Task: Take the lines from the one with "Given: Open order number 878118688583904284" through the end of the material below and repeat them exactly, dropping every picture.

=== Begin Enclosure ===

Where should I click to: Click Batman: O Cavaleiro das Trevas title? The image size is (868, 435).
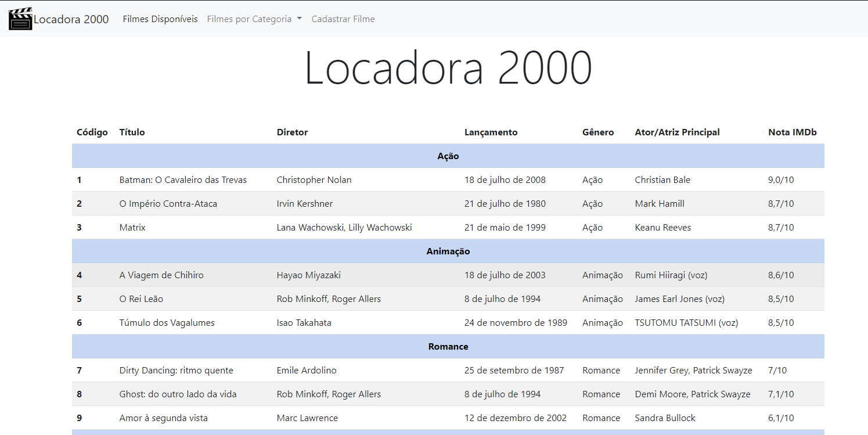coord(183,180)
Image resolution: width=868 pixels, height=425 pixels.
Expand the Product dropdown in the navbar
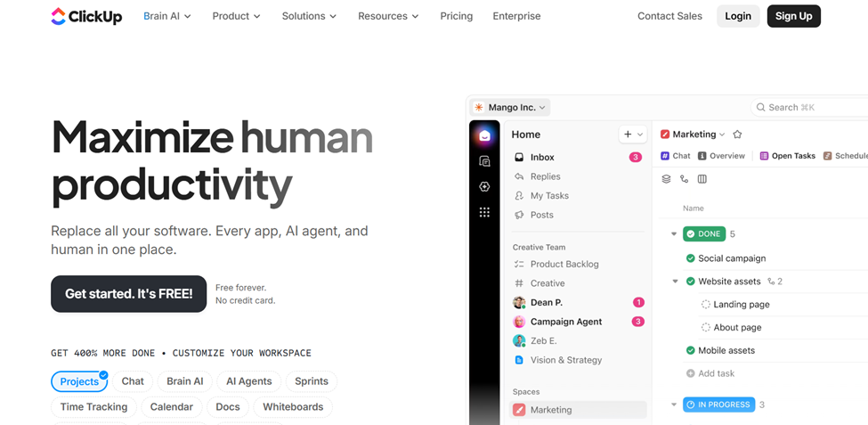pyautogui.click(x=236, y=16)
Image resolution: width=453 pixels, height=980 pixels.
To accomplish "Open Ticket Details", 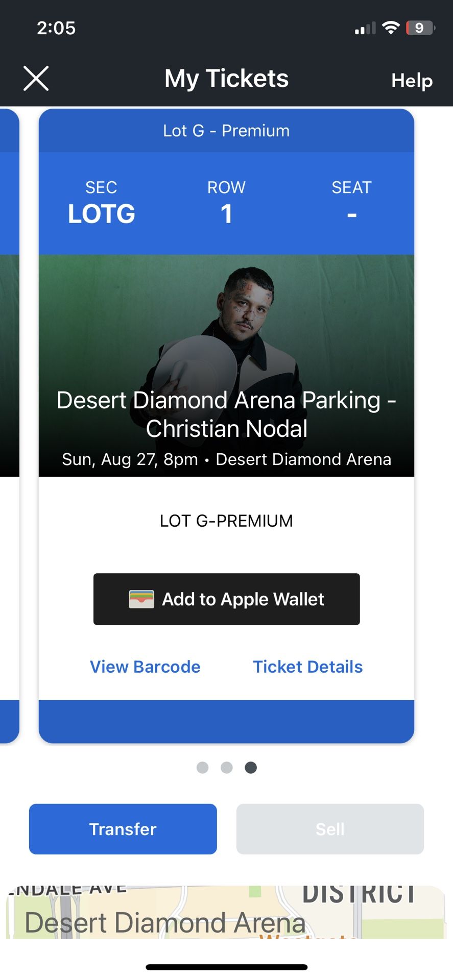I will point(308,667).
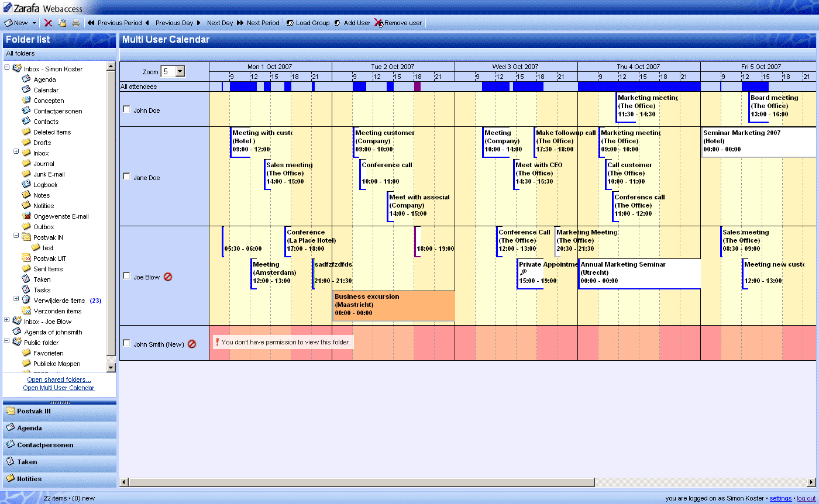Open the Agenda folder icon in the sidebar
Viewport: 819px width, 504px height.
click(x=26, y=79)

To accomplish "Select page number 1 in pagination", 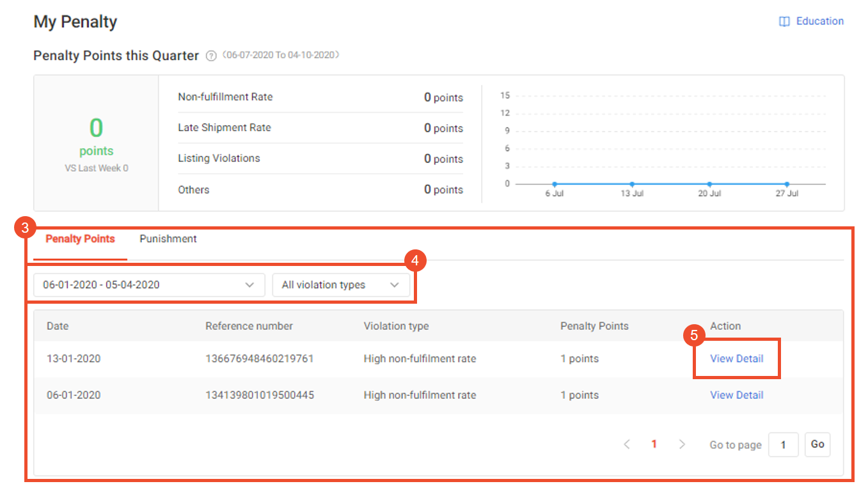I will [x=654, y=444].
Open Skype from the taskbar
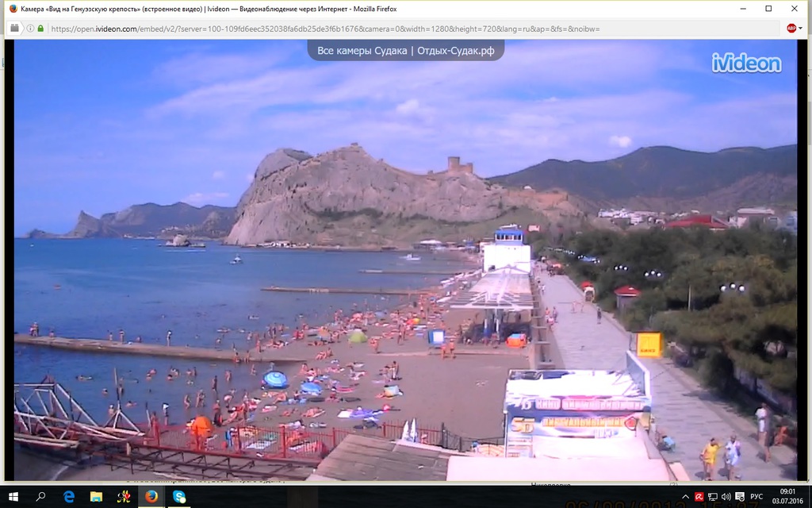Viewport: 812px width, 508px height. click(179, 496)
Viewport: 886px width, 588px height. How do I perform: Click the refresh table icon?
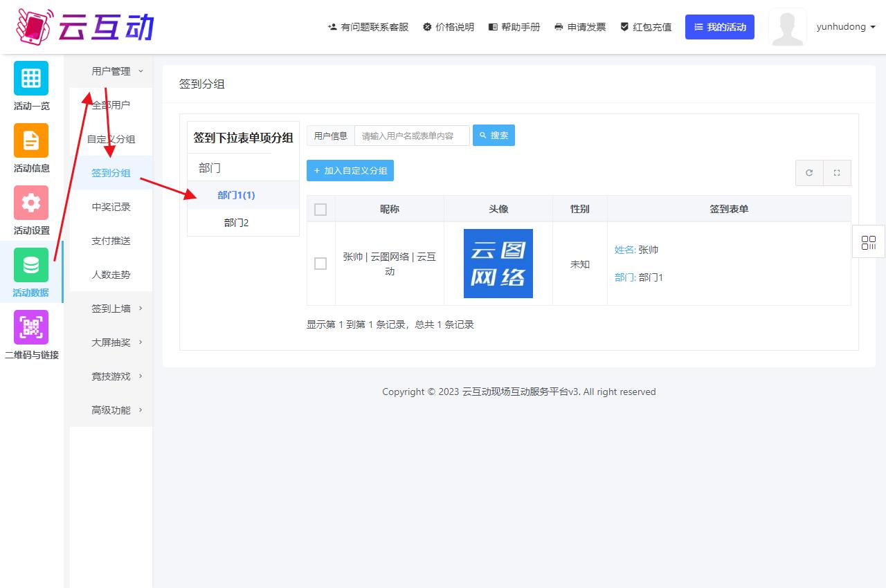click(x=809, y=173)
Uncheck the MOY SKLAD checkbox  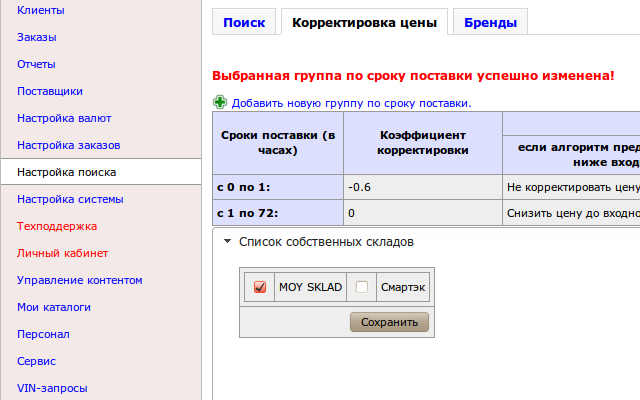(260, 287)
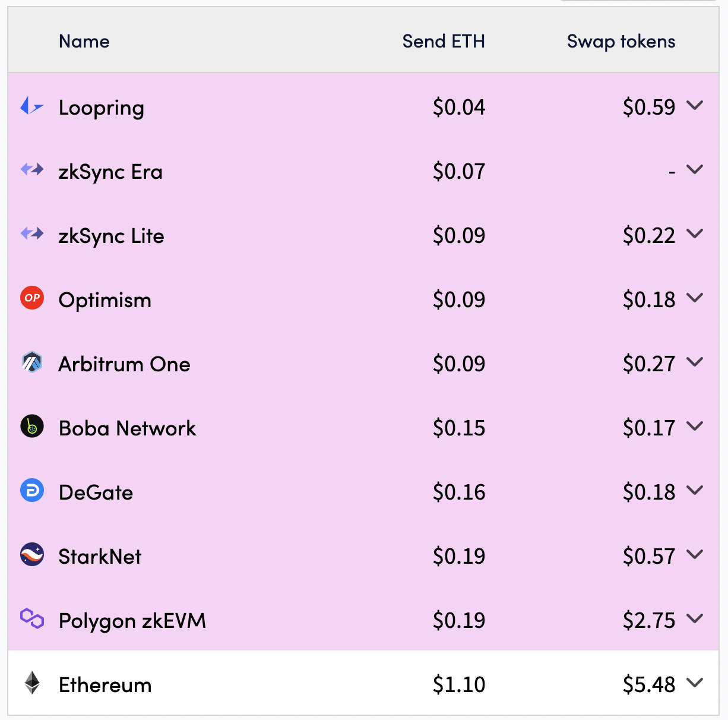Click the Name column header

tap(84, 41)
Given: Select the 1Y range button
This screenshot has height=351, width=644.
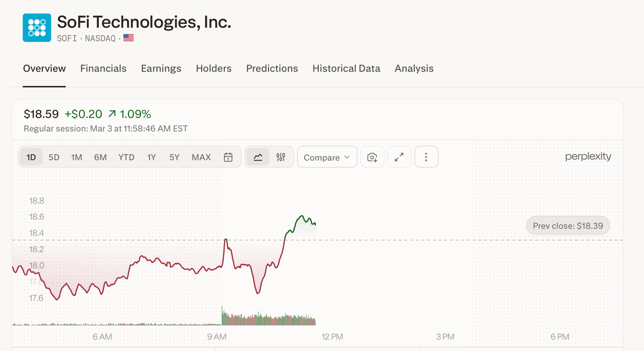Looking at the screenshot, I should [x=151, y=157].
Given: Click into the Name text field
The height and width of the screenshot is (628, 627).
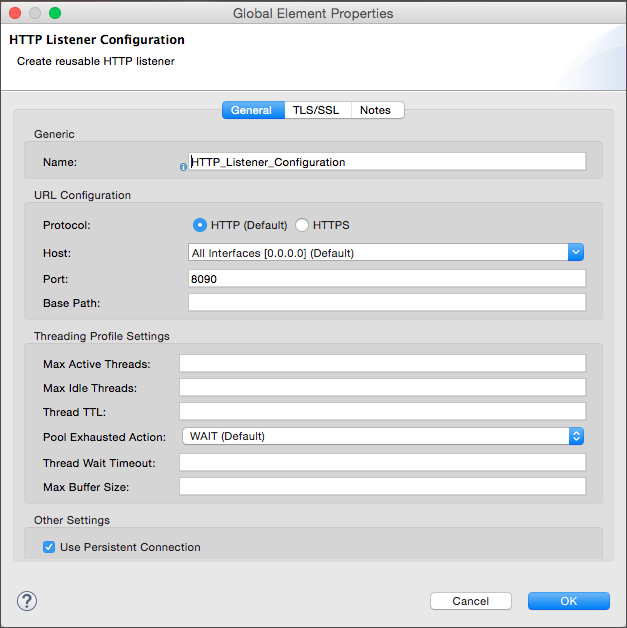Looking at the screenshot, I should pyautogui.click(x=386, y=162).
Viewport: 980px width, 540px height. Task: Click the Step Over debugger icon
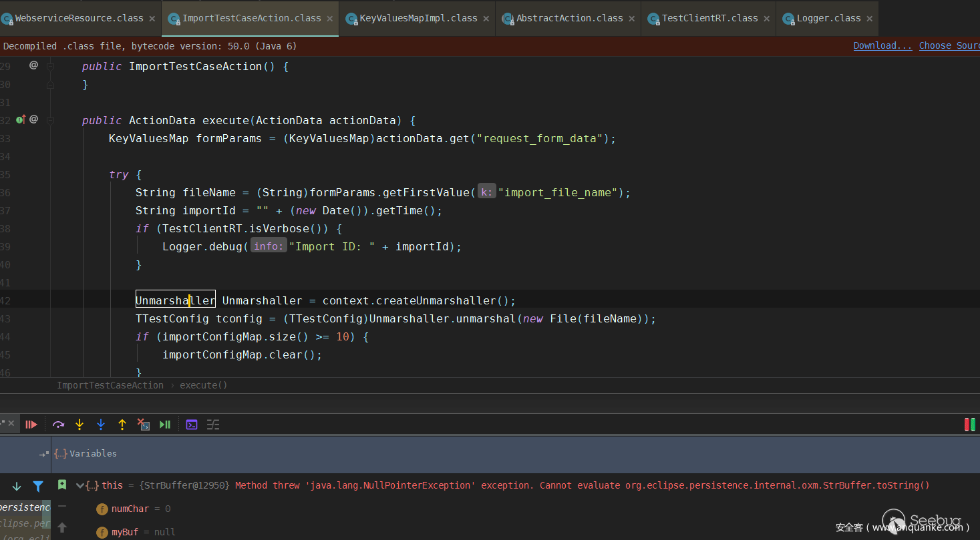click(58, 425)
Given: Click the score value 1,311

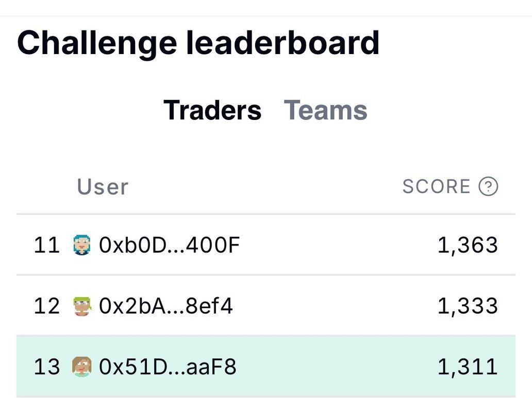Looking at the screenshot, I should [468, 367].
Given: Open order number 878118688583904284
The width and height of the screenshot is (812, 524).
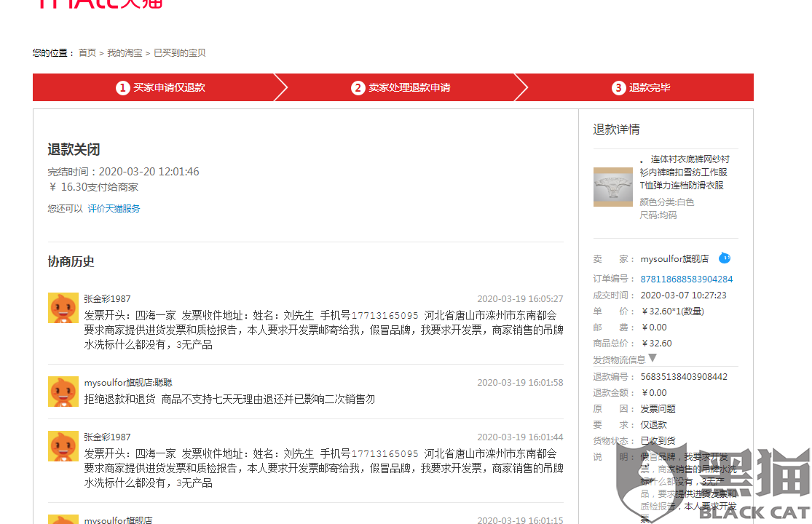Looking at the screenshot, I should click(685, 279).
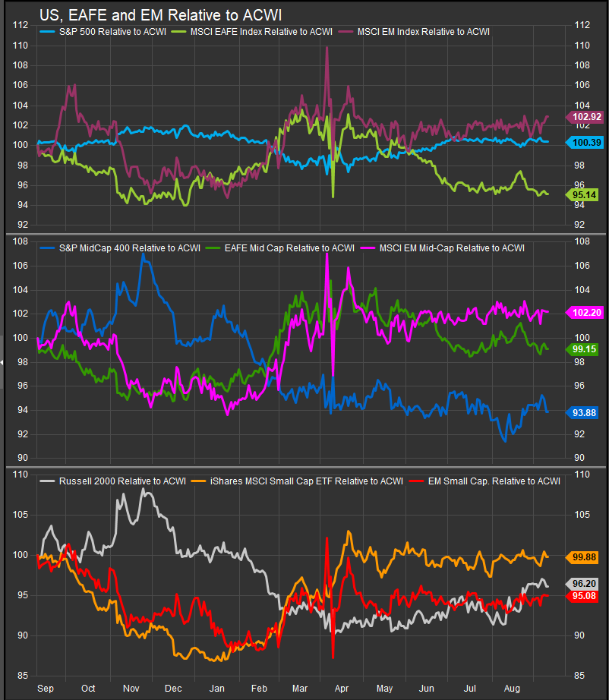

=== End Enclosure ===

Worked solution:
Given: Open order number 878118688583904284
The width and height of the screenshot is (812, 524).
Looking at the screenshot, I should click(685, 279).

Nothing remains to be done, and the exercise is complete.